The Mapper's Tale: Douglas Campbell of Philadelphia

Chris Satullo| October 2nd, 2018

Douglas Campbell of Philadelphia

We asked Douglas Campbell, one of the first people to finish a valid congressional map in DistrictBuilder, how he did it. He had a lot to say.

What goals did you have in mind for your map when you started drawing? Why were those your priorities?

Originally, going in, I wanted to have districts that allowed election outcomes where the state's delegation reflected the overall demographics of the state.  I also wanted to ensure that "like" areas (cities, counties, townships) were with in the same districts (eg: Telford in Bucks and Montgomery county.  It and its neighboring towns are very similar and a strict county-line split would have split the town and similar municipalities).  While keeping this in mind, I did also try to keep counties within one district as much as possible, as they gave good pre-made lines for a start.  Keeping the other goals in mind, I thought it best to try to make as many of the districts as I could be competitive instead of dominated by one party of another.  

The reasons for these were rather simple, in my mind.  First, keep the pre-built geographies (county, city, township) in place.  Allow citizens living similar lives to vote together.  Allow for more competitiveness to ensure the overall state representation is flexible enough to shift with the changing national political winds as necessary.

As you worked on your map, what kinds of tradeoffs or tough decisions did you find yourself having to weigh?

It became obvious right from the jump that the counties would need to be split, and probably more often than I had hoped for.  In addition, with the population centers of Philadelphia and Pittsburgh (and to a lesser extent Allentown and Harrisburg areas) leaning primarily Democrat and the open spaces in the central and northern parts of the state leaning Republican, not a large number of the districts would end up being very competitive.  So, my trade-off there was splitting these groups into populations that made sense, but also still fit my goals of similar citizenry voting together.  Tough decisions were how to split the major cities and some counties (specifically Bucks, which was almost a district in population size by itself).  Going into it, I would have preferred the geographic size of districts to be more even, but without "gerrymandering" for population size, that's near impossible.  So the single largest districts ends up covering the same area as eight districts in the populous southeast quadrant of the state.   Since I wanted all the districts within the target population range, that meant geography had to take a back seat.

What's the part or quality of your map that you're happiest about?

I was happy with the overall demographics of the map.  I have eight competitive districts, five Democrat-leaning and five Republican-leaning.  Though, most of the competitive are slight Democratic leans, but that reflects  the overall state demographics and voter registration. 

What's the part of your map that you had the most trouble with or that frustrated you the most?

The most trouble was trading off population size to get within the suggested range.  Switching a division from one district to another, or swapping divisions didn't always lead to my expected result.  Despite being similar sizes and shades of "population color" it wasn't always easy to guess how much change the move would have.  I think I'm least happy with District 6, which is by far the largest geographic district.  

What District Builder tools did you find most helpful in making your map?

For building, the polygon tool definitely was my most used.  However, the best tool was the Lock function in the District Tools.  Whenever I'd get a District into the population zone, I'd lock it so I wouldn't accidentally edit it with the polygon tool while creating nearby districts.

What advice/pro tips would you give someone who is about to log on to try to make a map on DistrictBuilder?

Start at the county level and start in Erie working your way south and/or east, but finishing in Philadelphia area.  Lock the districts down, and scroll back to county level to begin a new district.  Scroll back in to fine tune the population, or demographics.  Also, edit your own stats for a quick view.  I created a view of total population, registered democrats and registered republicans.  It gave me a good idea when I was in the right population range, and how competitive the district was going to end up.  

Are you thinking of doing more maps?

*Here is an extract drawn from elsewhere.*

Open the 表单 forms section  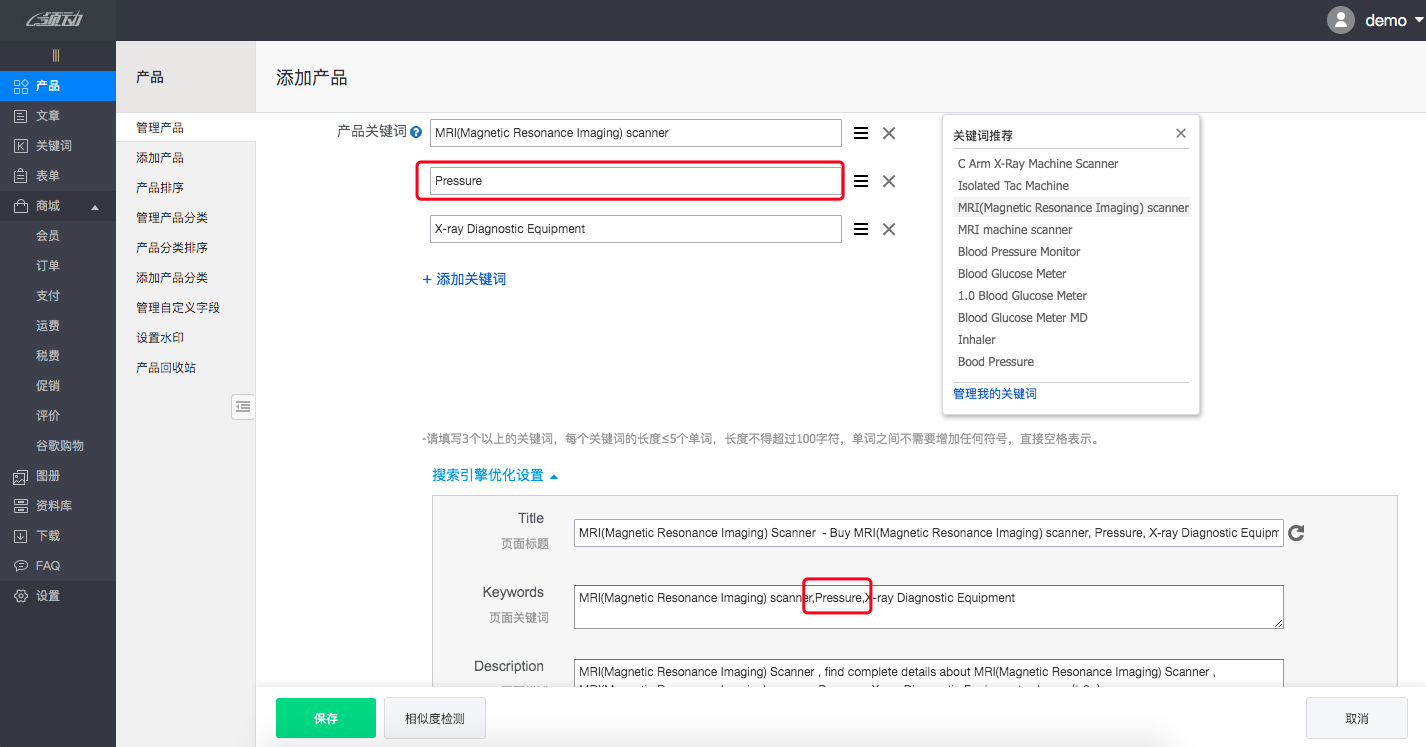(x=48, y=176)
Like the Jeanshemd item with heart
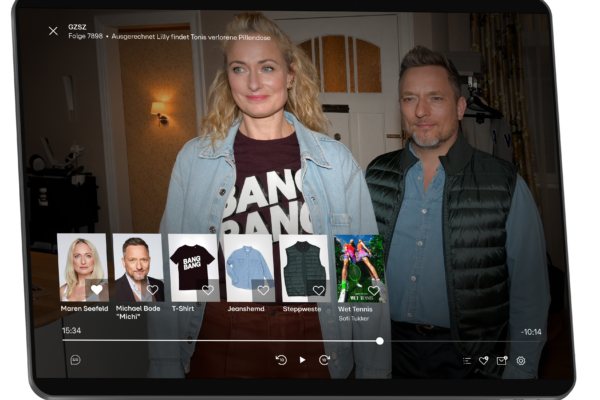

If yes, what different goals or approaches might you be taking with those?

I was tempted to try to make a map focusing on maximizing the competitiveness.  However, to do this, you basically need to have thin lines of divisions in the Philadelphia area branch out into the center/west of the state, though it'd likely be more to see if it's possible, than to really expect it to be a viable solution.

I would also like to tweak my current map to maybe get more compactness, while retaining the population and competitive qualities.

Douglas Campbell is a quality insurance professional in the pharmaceutical industry.  He's lived in Pennsylvania his entire life, graduating from Drexel University in 2004 with a bachelor and masters degree in Environmental Engineering/Science.  He is married to the Committee of Seventy's chief advancement officer, so his map isn't eligible to be entered in the DTL competition.